Un texte extrait du livre de Jean Mercier, Célibat des prêtres : la discipline de l'Eglise doit-elle changer ?, paru aux éditions DDB en 2014 (pages 334-335) :
"Il vaut la peine de s'interroger sur la réalité de la pénurie
des prêtres. Certes, les prêtres sont à la limite du burn out. Mais ils sont
surtout débordés par des tâches organisationnelles et administratives, et non
spécifiquement sacerdotales. L'enjeu bien plus vaste est celui d’une phase de
mutation des communautés chrétiennes, une phase très périlleuse, car, d'ici une
quinzaine d'années, le nombre de prêtres en activité va chuter de manière
spectaculaire, pour atteindre environ trois mille en France. Dans certains
diocèses ruraux, seuls une dizaine de prêtres feront tourner la boutique, dans
des conditions extrêmement acrobatiques, notamment pour leur équilibre ou leur
santé physique. La situation est analogue dans de nombreux pays d'Europe.
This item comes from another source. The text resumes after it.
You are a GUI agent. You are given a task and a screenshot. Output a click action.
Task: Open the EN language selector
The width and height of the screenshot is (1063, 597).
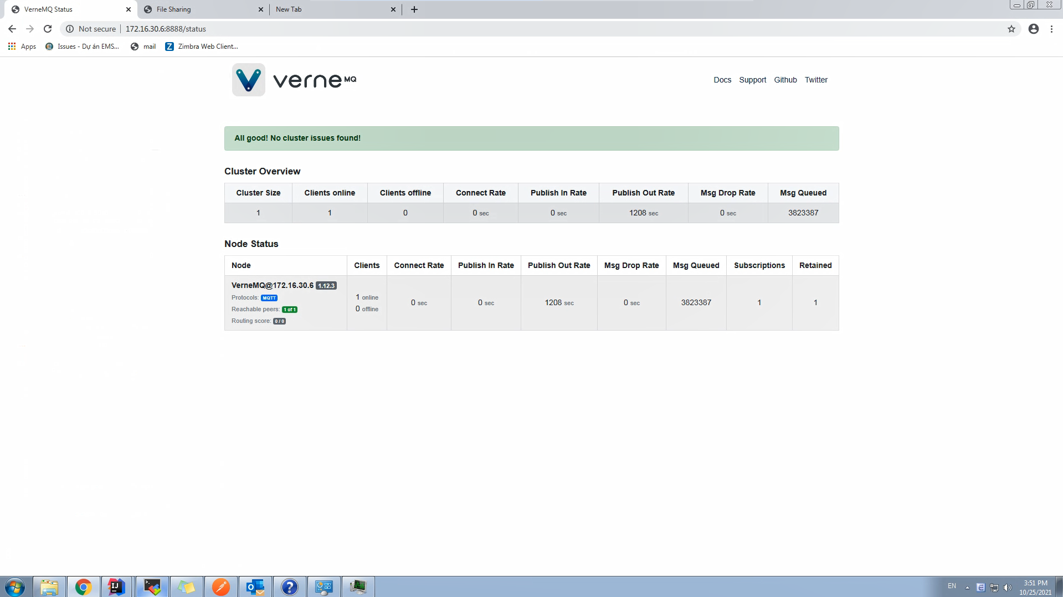point(952,586)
Beaucoup de chrétiens n'ont pas encore pris la mesure de ce qui va arriver et
imaginent que l’Eglise peut continuer à leur offrir une sorte de service public
du religieux - qui fonctionne encore dans certains endroits - sans qu’ils aient
à s’engager de manière concrète, ni à travers leurs dons financiers, ni en
partageant leurs talents. Leur participation à l'eucharistie est trop souvent
la variable d'ajustement dans l'emploi du temps du week-end, comme l'est aussi
le temps réservé à la prière et à l'étude de la Bible.
Mais l’Eglise est vouée
à se convertir ou à disparaître. Parce qu'il sera sans doute de plus en plus
difficile d'être chrétien dans une société dont les options s'éloigneront de
l'Evangile, les catholiques seront confrontés à la vérité de leur relation à la
personne du Christ, et du soin qu'ils mettent à entretenir cette relation par
la prière et la fréquentation des sacrements. Selon cette réalité, leur manière
de vivre la foi se rapprochera de l'engagement coûteux et militant des Eglises
évangéliques. Ils prendront alors conscience que ce n'est pas au prêtre de
venir à eux, de s'adapter à leurs besoins, mais qu'il leur faudra faire un
effort. Pour recevoir le corps du Christ, par exemple. Ceci n'est pas facile à
accepter car la communion a été banalisée depuis une quarantaine d'années.
Cette nouvelle donne pourrait générer une nouvelle conscience et une nouvelle
confiance parmi les catholiques : celle qu'ils doivent encourager la vocation
au sacerdoce parmi leurs fils, dans leurs paroisses et leurs écoles ou
universités catholiques. Autrement, rien ne changera. La question de fond est
que les parents doivent reprendre confiance dans le fait que le sacerdoce peut
être un chemin de bonheur pour leur fils".